Image Classification: On Robustness and Transferability of Convolutional Neural Networks

9 min readJul 18, 2022

Article Summary of “On Robustness and Transferability of Convolutional Neural Networks” by Josip Djolonga, et al.

Image created using DALL·E mini by craiyon.com

People often criticize modern deep convolutional networks (CNNs) for not being able to generalize distributed changes. With today’s breakthroughs in transfer learning, it is now possible for these networks to handle changes in distributions with just a few examples of how to do them.

This short summary is based on the paper “On Robustness and Transferability of Convolutional Neural Networks” by Josip Djolonga, et al. about the out-of-distribution and transfer performance of modern image classification CNNs and examines the data used for training, the size of the model, and the data preprocessing pipelines.

In this study, the authors found that both increasing the size of the training set and the size of the model made the distributional shifts much more stable. The study also demonstrates that simple changes in the preprocessing, like changing the image resolution, can make a big difference in how robust the system is. Lastly, the authors outline the problems with existing datasets for evaluating robustness and introduce a synthetic dataset for analysis of common variation factors.

Article explores the interplay between in-distribution performance, out-of-distribution (OOD) performance, and transfer learning performance with respect to the design choices on the left.

Summary

The study comprehensively examines the generalization to out-of-distribution (OOD) data (without adaptation) and transfer learning performance (with adaptation) of image classification models in the low-data regime.

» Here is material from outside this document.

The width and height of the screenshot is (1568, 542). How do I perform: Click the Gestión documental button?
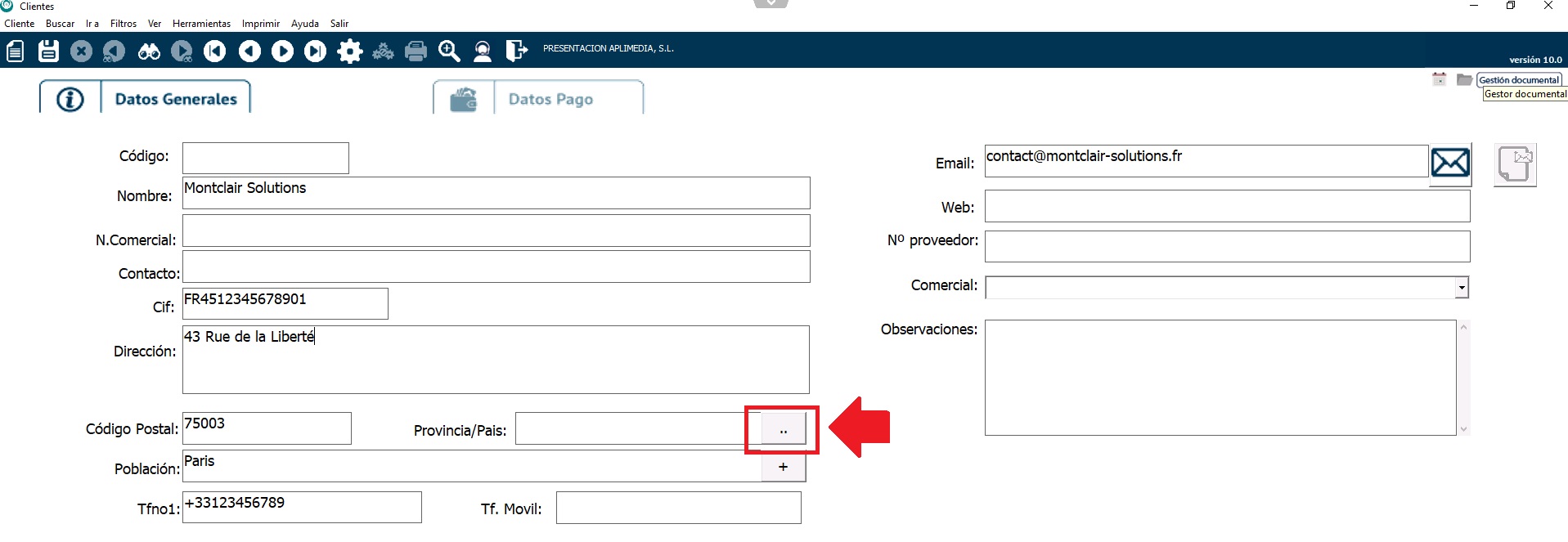[x=1519, y=80]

Summary of the articles main contributions:

1. Present analysis of existing OOD metrics and benchmarks across a variety of models

Classification accuracy of image classification models
Analysis of generalization to OOD metrics and transfer learning benchmarks
Demonstrate variance contained in these metrics is explained using ImageNet validation set accuracy

2. Analyzes OOD robustness

Analysis the effects of training size, model scale and training and testing

3. Introduce a novel dataset for a fine-grained OOD analysis to quantify the robustness

Explore common factors of variations: object size, location, and rotation angle

Distribution Shifts: From IID to OOD

Before jumping in, let’s understand what is OOD and where did it come from. We can start with changes in distribution, in the classical framework for machine learning (ML), ML is based on the hypothesis of IID Independently and Identically Distributed Data which assumes your test data has the same distribution as the training data. In the real world this is not the case, recently Yoshua Bengio quoted Facebook’s AI Research Lead Leon Bottou, in his 2019 ICML keynote stating “nature does not shuffle data, we shouldn’t!” Bengio went further to explain that “when we collect data we should not shuffle it, and by shuffling it we destroy value information about these distributions that are inherent in our data, instead of destroying that information we should use it to learn how the world changes”.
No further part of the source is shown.